WHAT YOU SHOULD DO: What you give must be the lines from the one containing "How do I perform: Click" through the last line of the listing below, exactly, with nothing else and no pictures.

[Opening AVAILABLE DATA section]

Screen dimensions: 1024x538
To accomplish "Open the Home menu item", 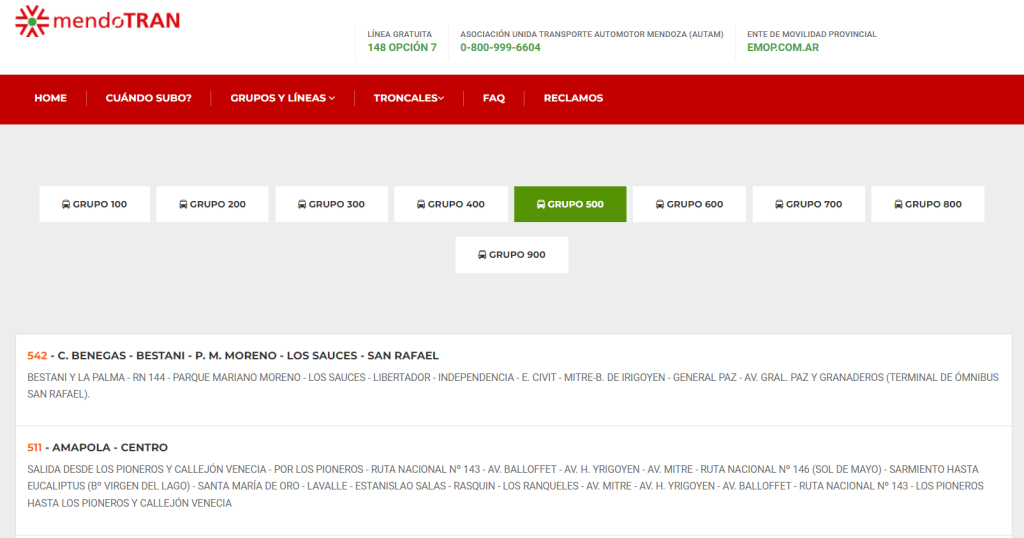I will [50, 98].
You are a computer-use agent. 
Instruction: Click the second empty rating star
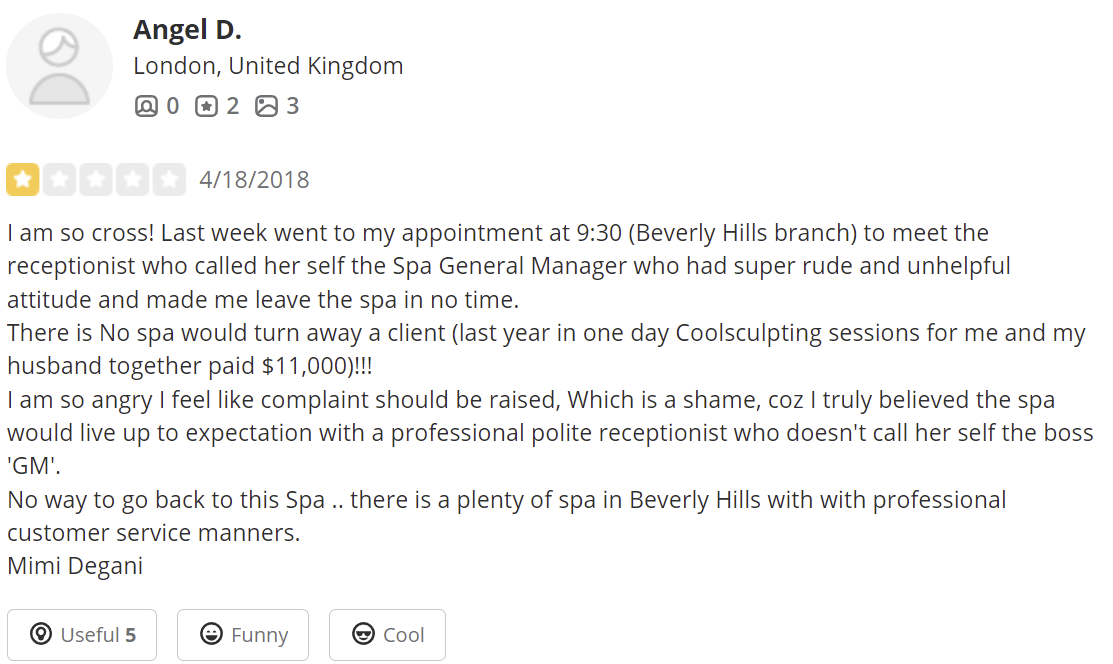point(60,180)
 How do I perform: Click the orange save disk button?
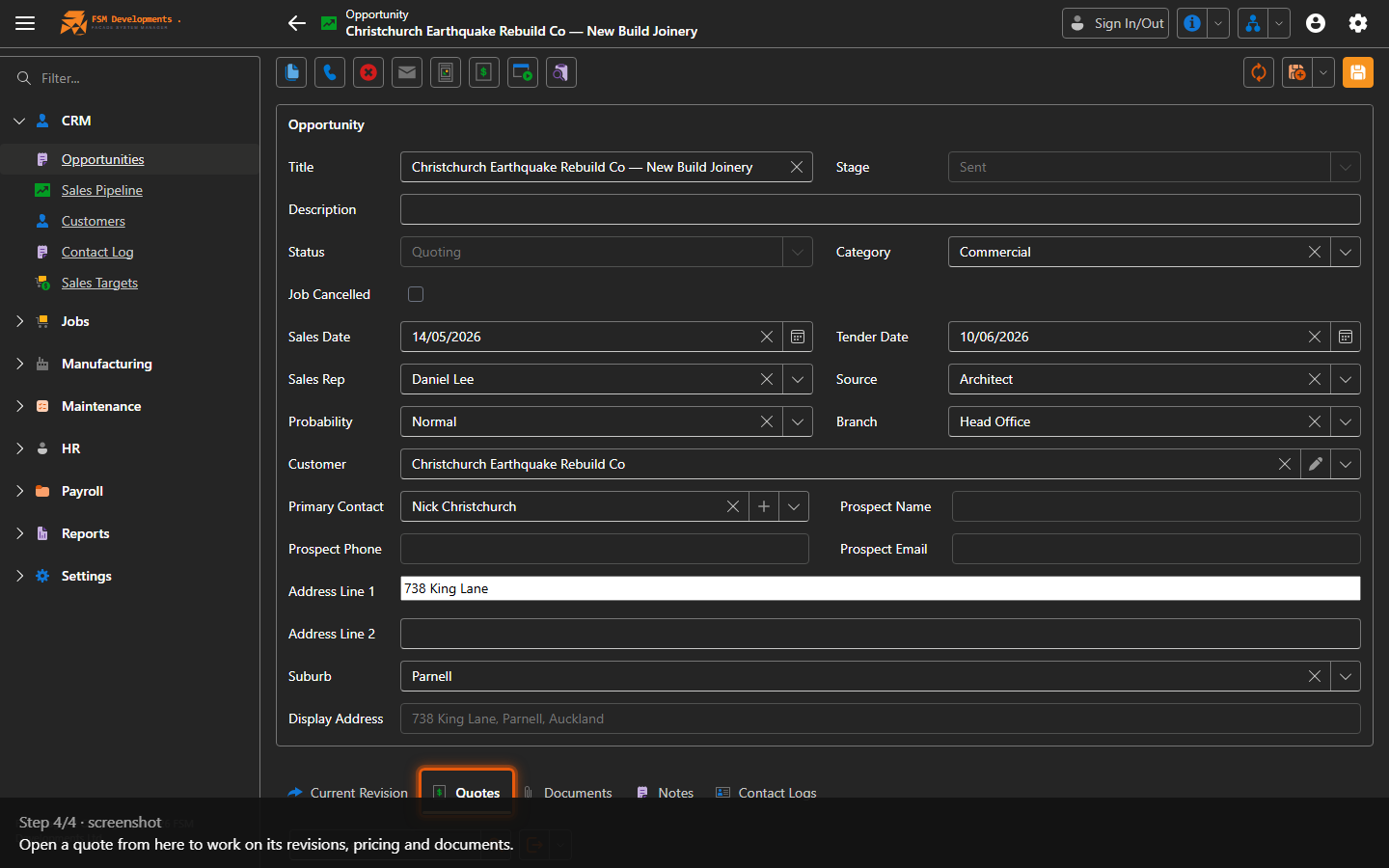point(1358,72)
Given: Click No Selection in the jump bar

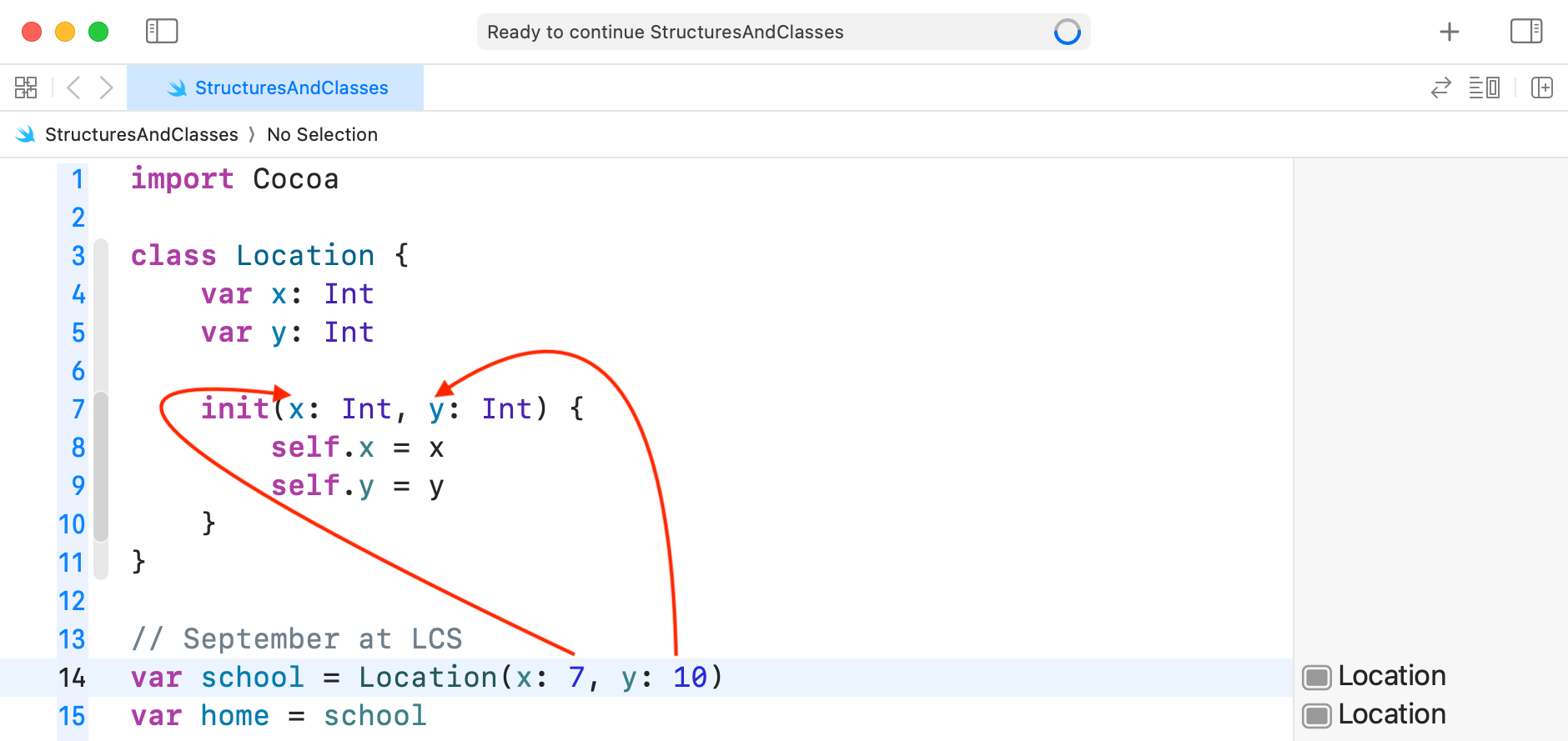Looking at the screenshot, I should 322,134.
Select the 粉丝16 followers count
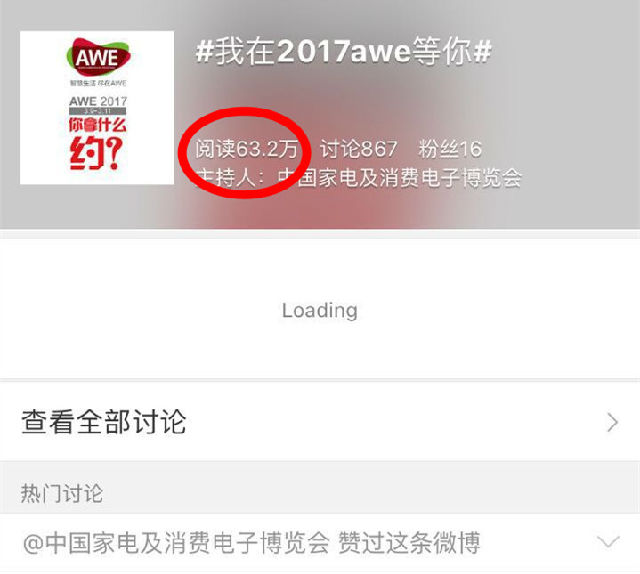 point(450,149)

[Closing AVAILABLE DATA section]

RESULT OF THIS TASK:
 How do I perform: Click the orange save disk button?
point(1358,72)
Given: Click No Selection in the jump bar

Looking at the screenshot, I should 322,134.
Select the 粉丝16 followers count
 point(450,149)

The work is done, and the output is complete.